*** RAW DATA Section Begins ***

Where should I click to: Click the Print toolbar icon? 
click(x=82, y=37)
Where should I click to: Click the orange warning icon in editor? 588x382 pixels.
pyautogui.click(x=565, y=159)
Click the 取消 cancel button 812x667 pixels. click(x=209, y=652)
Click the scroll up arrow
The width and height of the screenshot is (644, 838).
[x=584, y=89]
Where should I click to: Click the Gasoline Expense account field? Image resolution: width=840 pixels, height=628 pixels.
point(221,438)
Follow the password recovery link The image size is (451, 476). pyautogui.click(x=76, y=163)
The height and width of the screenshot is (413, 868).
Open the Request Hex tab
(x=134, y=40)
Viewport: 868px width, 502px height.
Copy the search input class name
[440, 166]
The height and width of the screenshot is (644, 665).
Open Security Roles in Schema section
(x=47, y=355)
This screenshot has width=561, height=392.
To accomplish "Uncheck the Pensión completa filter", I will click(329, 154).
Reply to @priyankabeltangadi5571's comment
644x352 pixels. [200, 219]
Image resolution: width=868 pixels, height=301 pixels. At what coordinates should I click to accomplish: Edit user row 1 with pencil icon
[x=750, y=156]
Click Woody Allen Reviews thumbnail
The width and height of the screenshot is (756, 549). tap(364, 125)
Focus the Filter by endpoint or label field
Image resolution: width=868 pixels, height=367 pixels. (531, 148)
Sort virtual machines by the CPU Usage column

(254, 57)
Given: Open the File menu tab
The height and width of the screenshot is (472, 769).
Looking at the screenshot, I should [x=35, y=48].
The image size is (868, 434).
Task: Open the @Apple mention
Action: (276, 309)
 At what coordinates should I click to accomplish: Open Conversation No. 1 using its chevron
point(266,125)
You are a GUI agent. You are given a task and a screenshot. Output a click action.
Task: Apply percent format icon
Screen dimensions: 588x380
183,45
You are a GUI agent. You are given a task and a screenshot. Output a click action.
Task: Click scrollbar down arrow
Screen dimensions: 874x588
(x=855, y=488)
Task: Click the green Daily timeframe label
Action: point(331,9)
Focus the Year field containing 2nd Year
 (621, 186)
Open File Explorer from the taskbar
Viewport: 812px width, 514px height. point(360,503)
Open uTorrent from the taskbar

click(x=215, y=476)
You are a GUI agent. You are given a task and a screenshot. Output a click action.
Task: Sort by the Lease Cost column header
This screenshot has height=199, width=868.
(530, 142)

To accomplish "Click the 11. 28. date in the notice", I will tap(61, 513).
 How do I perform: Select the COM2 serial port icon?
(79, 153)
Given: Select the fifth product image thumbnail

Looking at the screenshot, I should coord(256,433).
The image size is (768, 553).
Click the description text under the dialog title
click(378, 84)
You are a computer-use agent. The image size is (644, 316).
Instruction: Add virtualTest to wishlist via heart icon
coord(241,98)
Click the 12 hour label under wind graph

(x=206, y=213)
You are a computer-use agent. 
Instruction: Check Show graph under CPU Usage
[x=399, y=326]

*** RAW DATA Section Ends ***

## TASK PROMPT
Look over the material above and show each line where "computer" appears.

## WRITTEN SOLUTION
You are a computer-use agent. The image size is (644, 316).
You are a computer-use agent. 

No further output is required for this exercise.